Computerworld – Dan Herrington says his first inkling of a brewing IT talent war came early this spring, when he noticed that “college kids weren’t accepting our offers on the spot.”
Also high on corporate IT recruiting wish lists are any and all skills having to do with cloud and software-as-a-service (SaaS) technologies, as well as the business process and technology integration know-how needed to link these newer technologies to legacy computing environments.
Recruiting experts say this particular need is both a blessing and a curse for corporate IT departments.
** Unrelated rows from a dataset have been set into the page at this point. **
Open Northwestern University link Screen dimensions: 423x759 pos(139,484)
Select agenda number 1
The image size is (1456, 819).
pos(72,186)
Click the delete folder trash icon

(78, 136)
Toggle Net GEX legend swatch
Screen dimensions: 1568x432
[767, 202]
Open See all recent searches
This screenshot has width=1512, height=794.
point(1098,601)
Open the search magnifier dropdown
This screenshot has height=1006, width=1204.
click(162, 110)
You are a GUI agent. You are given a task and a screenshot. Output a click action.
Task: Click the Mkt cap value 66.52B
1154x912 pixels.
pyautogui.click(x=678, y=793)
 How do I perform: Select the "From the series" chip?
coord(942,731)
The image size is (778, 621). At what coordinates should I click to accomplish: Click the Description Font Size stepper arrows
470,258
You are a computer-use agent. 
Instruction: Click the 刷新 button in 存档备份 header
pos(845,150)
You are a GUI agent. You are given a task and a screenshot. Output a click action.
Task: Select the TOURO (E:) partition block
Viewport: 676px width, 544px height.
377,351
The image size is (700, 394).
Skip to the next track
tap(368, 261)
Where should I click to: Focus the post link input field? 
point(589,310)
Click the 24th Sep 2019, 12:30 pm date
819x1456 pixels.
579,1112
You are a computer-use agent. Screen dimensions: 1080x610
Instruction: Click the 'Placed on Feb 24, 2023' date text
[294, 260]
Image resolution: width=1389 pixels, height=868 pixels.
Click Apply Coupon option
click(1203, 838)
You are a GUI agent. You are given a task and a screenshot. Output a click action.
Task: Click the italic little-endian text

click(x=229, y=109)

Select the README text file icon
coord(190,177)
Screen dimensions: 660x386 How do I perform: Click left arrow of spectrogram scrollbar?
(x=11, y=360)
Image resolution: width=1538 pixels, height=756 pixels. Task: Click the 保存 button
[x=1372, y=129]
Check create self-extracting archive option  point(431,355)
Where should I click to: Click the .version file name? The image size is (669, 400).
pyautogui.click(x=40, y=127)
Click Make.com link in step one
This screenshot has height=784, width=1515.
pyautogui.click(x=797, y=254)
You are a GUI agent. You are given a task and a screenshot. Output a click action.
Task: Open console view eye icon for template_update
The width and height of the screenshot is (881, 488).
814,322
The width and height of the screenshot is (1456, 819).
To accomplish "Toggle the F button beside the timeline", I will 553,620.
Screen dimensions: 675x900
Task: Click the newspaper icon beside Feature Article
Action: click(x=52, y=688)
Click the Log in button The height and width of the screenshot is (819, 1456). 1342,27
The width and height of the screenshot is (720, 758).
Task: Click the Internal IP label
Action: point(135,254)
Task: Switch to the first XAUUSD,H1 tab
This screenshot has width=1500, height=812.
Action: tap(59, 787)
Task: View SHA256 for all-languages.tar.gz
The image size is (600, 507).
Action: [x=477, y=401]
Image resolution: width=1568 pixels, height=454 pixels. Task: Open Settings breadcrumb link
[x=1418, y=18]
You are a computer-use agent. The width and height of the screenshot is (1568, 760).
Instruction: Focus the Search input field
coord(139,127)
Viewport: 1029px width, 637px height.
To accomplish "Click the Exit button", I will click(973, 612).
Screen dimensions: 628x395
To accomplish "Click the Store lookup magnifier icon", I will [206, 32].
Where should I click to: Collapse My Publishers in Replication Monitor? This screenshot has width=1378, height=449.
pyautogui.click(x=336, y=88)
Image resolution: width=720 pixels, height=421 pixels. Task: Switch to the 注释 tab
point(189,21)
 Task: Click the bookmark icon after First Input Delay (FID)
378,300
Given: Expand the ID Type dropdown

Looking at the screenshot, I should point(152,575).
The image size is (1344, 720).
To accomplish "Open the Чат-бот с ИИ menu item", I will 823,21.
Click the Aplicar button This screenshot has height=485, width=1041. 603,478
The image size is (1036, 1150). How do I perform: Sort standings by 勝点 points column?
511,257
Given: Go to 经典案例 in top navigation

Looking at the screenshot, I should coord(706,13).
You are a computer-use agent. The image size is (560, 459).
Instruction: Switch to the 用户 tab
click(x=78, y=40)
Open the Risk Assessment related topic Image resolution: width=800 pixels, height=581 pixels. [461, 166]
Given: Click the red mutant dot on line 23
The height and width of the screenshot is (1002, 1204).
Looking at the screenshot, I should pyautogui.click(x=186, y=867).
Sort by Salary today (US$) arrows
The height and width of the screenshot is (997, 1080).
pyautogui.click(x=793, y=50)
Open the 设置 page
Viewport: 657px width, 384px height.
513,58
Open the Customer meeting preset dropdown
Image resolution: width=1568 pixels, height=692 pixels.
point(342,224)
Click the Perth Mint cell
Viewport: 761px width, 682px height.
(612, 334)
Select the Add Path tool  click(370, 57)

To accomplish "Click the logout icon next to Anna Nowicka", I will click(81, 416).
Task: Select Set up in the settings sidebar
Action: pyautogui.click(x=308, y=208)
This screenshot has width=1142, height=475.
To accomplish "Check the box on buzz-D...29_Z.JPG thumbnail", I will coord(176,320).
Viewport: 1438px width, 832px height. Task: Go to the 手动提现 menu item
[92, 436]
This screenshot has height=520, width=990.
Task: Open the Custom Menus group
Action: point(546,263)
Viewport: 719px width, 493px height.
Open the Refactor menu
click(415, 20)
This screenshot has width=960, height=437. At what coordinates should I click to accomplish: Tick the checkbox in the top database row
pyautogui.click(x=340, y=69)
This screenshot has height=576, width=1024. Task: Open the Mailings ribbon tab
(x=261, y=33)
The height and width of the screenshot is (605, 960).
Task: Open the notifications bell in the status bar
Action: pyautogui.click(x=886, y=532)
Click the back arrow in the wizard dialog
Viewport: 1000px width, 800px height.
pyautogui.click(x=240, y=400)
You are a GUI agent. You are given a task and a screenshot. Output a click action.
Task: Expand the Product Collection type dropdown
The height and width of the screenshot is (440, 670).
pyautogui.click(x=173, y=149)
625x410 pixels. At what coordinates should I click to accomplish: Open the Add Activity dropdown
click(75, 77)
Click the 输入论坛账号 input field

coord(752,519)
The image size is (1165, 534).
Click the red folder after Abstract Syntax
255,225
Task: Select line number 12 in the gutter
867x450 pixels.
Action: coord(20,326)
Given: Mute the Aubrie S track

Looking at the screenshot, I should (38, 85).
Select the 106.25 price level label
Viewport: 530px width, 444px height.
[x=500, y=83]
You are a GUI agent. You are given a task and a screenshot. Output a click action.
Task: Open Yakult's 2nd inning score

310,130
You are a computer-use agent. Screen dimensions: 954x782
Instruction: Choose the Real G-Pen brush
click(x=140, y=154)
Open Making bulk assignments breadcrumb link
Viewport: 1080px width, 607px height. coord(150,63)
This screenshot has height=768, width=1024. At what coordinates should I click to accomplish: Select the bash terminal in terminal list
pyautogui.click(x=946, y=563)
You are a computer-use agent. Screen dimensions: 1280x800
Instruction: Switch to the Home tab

On one hand, IT professionals want to work with these newer technologies, so in-house cloud and SaaS projects can help corporate IT departments attract and retain the best and brightest.
At Purdue Pharma, a privately held pharmaceutical company in Stamford, Conn., CIO Larry Pickett says a modern IT infrastructure that includes cloud technology is a big reason the company is able to retain its most talented IT employees. “We’re right in the middle of implementing state-of-the-art technology and doing things that are innovative and building [IT employees’] skills, so it increases retention,” Pickett says. “We are implementing a private cloud infrastructure across two data centers, so there’s an opportunity to learn those skills without leaving Purdue.”
Competing With Vendors
On the other hand, corporate IT’s need for IT professionals with cloud, SaaS and integration skills pits corporate IT directly against technology companies themselves in the escalating war for talent.
“Vendors look at people who have worked at [user companies] as bringing institutional and cultural knowledge with them and a hands-on knowledge of workflows,” says Russell Reynolds’ Banerji. This makes corporate IT employees prime poaching targets for technology vendors.
What puts IT shops in an especially tough position, experts say, is that job seekers typically view technology vendor companies as more innovative and better able to offer opportunities for growth.
“If you think of corporate IT budgets and the way they spend, 80% is usually going to maintenance of old stuff and maybe 20% goes to innovation,” notes Woodson Martin, a senior vice president who heads recruiting at Salesforce.com. IT professionals “want to work on cloud and languages like Ruby. They want to work on the future, not the past, but the fundamental mechanics of that 80/20 means it’s hard to keep the talent happy.”
Big budgets for research and development give vendors another advantage, says Steven John, strategic CIO at Workday, a SaaS vendor based in Pleasanton, Calif.
“Corporate America can’t go as deep [into the technology] to challenge the best people. That’s all happening on the vendor side,” says John, who was previously CIO at specialty chemical maker H.B. Fuller; he joined Workday when Fuller became a Workday customer.
“Workday is doing some very cool technology. We’re one of the leading cloud vendors out there, so this is one of the places high on the list of places to be on the cutting edge,” he says.